André: Tivemos de arranjar um baterista para o concerto e, na minha óptica, é o melhor que podíamos ter. Escolhemos o Marcelo Aires para nos acompanhar. De resto, não há grandes mexidas; o Paulo, que fez quase todos os teclados do disco, vai assumir essa função no concerto, coisa que nós, até hoje, tínhamos em background. O Bernardo vai estar no baixo e, claro, vamos estar nós os dois – que é algo que não dá muito jeito mudar.

Este é coo que o primeiro disco dos Kandia, um renascer fruto de uma mudança profunda, até a nível sonoro.

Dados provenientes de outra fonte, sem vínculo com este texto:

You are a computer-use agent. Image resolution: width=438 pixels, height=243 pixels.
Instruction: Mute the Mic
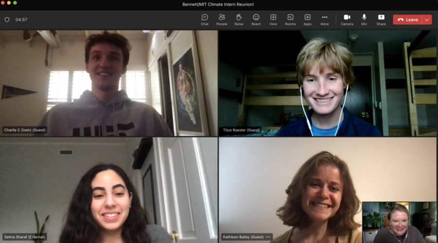pyautogui.click(x=364, y=19)
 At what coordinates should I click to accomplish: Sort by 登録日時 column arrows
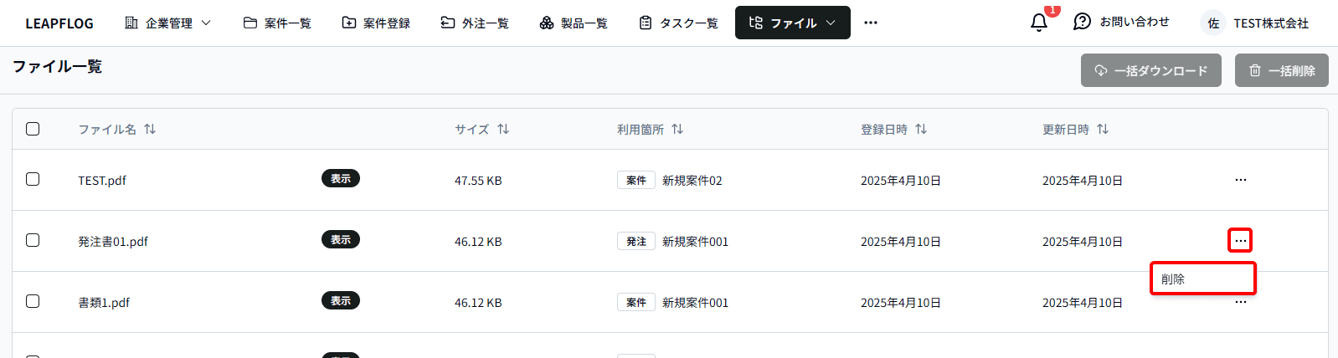click(x=921, y=129)
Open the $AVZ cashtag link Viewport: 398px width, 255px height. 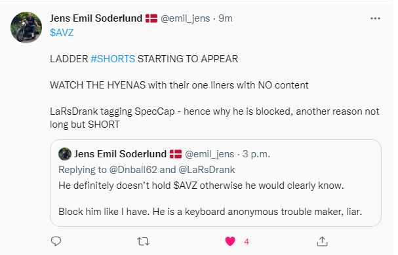click(62, 33)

André: Em dado momento, chegámos a pensar mudar de nome. Só não o fizemos porque o Daniel acabou por fazer força, já que era recomeçar completamente e achava que íamos deitar fora o que já estava atingido. Embora haja um fio condutor desde o nosso primeiro disco, há uma diferença sonora gigante. São anos-luz. Tentamos sempre evoluir um bocadinho, tendo um fio condutor de ligação ao trabalho anterior.
Nya: São uns Kandia 2.0.
André: A parte fulcral da banda mantém-se. Não fazemos música pré-fabricada, mas está tudo um pouco pré-definido, a nossa base instrumental é relativamente simples, e o trabalho está na voz e em explorar as linhas de vocais e a sua melodia. A mistura não é tão pesada como numa banda de metal, nem tão leve como numa banda de rock normalzita.
Nya: Nem carne, nem peixe!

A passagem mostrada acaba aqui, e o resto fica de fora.